— BEGIN Dataset —
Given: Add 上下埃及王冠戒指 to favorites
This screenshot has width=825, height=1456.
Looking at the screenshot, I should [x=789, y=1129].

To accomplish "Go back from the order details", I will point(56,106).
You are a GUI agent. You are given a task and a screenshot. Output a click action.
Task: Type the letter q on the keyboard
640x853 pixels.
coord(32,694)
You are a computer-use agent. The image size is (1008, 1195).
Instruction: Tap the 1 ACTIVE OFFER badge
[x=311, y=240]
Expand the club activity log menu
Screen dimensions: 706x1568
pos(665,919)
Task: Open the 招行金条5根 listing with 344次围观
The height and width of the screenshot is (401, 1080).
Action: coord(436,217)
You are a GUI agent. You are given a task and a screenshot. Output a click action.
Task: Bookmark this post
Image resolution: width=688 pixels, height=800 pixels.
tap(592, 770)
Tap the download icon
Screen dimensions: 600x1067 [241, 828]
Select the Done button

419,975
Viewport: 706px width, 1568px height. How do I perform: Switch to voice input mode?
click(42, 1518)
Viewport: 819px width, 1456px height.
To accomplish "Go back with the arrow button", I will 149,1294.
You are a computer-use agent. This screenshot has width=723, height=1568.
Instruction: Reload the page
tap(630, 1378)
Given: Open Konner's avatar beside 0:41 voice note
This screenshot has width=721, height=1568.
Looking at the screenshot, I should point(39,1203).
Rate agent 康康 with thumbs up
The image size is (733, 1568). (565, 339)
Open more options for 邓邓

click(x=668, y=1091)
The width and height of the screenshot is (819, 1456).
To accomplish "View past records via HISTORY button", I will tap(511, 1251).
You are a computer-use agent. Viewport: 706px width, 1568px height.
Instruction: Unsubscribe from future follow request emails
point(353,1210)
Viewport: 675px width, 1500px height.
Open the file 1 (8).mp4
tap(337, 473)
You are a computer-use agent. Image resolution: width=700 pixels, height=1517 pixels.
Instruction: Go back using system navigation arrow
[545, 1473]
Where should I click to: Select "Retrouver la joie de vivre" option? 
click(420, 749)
— END Dataset —
■ Required work
Could you retype all of the material above, line for line, without changing anything?

■ Result
Given: Add 上下埃及王冠戒指 to favorites
This screenshot has width=825, height=1456.
Looking at the screenshot, I should [x=789, y=1129].

To accomplish "Go back from the order details", I will point(56,106).
You are a GUI agent. You are given a task and a screenshot. Output a click action.
Task: Type the letter q on the keyboard
640x853 pixels.
coord(32,694)
You are a computer-use agent. The image size is (1008, 1195).
Instruction: Tap the 1 ACTIVE OFFER badge
[x=311, y=240]
Expand the club activity log menu
Screen dimensions: 706x1568
pos(665,919)
Task: Open the 招行金条5根 listing with 344次围观
The height and width of the screenshot is (401, 1080).
Action: coord(436,217)
You are a GUI agent. You are given a task and a screenshot. Output a click action.
Task: Bookmark this post
Image resolution: width=688 pixels, height=800 pixels.
tap(592, 770)
Tap the download icon
Screen dimensions: 600x1067 [241, 828]
Select the Done button

419,975
Viewport: 706px width, 1568px height. How do I perform: Switch to voice input mode?
click(42, 1518)
Viewport: 819px width, 1456px height.
To accomplish "Go back with the arrow button", I will 149,1294.
You are a computer-use agent. This screenshot has width=723, height=1568.
Instruction: Reload the page
tap(630, 1378)
Given: Open Konner's avatar beside 0:41 voice note
This screenshot has width=721, height=1568.
Looking at the screenshot, I should point(39,1203).
Rate agent 康康 with thumbs up
The image size is (733, 1568). (565, 339)
Open more options for 邓邓

click(x=668, y=1091)
The width and height of the screenshot is (819, 1456).
To accomplish "View past records via HISTORY button", I will tap(511, 1251).
You are a computer-use agent. Viewport: 706px width, 1568px height.
Instruction: Unsubscribe from future follow request emails
point(353,1210)
Viewport: 675px width, 1500px height.
Open the file 1 (8).mp4
tap(337, 473)
You are a computer-use agent. Image resolution: width=700 pixels, height=1517 pixels.
Instruction: Go back using system navigation arrow
[545, 1473]
Where should I click to: Select "Retrouver la joie de vivre" option? 
click(420, 749)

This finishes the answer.